Dans les années 1980, j’ai été l’une des vingt personnes poursuivies en justice pour avoir ouvertement refusé de s’inscrire à l’appel sous les drapeaux. Nos déclarations publiques ont été utilisées pour prouver que notre refus était « conscient et délibéré« . Les non-inscrits allaient apprendre de nos procès de démonstration qu’il y avait une sécurité dans le silence ainsi qu’une sécurité dans le nombre. Le taux de conformité n’a cessé de baisser et l’application de l’obligation d’enregistrement a été abandonnée en 1988. En conséquence, la base de données du Selective Service est si imprécise et incomplète qu’elle serait « moins qu’inutile » pour un véritable appel sous les drapeaux, comme l’a déclaré le Dr Bernard Rosker, ancien directeur du Selective Service System, à la NCMNPS. Les hommes sont actuellement tenus non seulement de s’inscrire lorsqu’ils atteignent l’âge de 18 ans, mais aussi de signaler au Selective Service System, dans un délai de dix jours, tout changement d’adresse jusqu’à ce qu’ils atteignent l’âge de 26 ans.

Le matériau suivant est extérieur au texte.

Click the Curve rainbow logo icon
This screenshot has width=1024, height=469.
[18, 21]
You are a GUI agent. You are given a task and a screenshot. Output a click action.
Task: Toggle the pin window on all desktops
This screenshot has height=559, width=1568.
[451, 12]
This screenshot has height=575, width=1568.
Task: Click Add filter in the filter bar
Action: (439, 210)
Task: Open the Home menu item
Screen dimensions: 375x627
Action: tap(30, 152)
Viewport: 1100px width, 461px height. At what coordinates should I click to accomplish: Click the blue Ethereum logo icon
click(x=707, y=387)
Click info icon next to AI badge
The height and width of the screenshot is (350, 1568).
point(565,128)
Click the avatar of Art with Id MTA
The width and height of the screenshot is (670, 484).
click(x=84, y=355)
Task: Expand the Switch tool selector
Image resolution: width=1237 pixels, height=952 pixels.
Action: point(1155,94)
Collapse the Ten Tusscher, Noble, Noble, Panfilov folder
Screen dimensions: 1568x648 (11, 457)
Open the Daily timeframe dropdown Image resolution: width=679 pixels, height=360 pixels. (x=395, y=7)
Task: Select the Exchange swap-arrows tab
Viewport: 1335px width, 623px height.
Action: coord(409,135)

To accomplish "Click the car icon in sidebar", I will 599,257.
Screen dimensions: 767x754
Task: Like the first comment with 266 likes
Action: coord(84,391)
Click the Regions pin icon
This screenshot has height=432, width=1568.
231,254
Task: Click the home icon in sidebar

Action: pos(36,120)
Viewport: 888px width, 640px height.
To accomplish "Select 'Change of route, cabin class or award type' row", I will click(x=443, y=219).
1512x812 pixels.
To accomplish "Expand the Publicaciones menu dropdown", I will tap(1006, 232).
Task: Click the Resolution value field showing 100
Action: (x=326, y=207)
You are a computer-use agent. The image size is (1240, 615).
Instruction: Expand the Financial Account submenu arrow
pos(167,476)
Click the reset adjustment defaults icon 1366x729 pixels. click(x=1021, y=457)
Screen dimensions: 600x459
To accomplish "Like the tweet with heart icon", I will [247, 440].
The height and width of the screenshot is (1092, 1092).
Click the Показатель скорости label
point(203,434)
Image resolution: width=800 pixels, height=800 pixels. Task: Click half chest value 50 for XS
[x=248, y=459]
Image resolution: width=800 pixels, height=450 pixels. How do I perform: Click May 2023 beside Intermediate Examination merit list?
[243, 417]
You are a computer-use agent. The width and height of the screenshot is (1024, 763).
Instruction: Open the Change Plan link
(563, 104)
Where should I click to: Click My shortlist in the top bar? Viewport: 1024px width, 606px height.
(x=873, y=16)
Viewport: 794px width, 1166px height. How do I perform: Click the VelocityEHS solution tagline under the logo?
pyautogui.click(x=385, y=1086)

« Absolument personne » ne signale son déménagement au Selective Service System, comme l’a fait remarquer le président de la commission des forces armées de la Chambre des représentants dans sa déclaration d’ouverture d’une audition avec des membres du NCMNPS en 2021. La plupart des avis d’incorporation seraient soit renvoyés comme non distribuables, soit remis aux parents des inscrits à des adresses où ces derniers ne vivent plus. Et il ne fait aucun doute que de nombreux parents, comme je l’ai fait remarquer au NCMNPS, détruiraient un avis d’incorporation pour protéger leur enfant contre l’enrôlement.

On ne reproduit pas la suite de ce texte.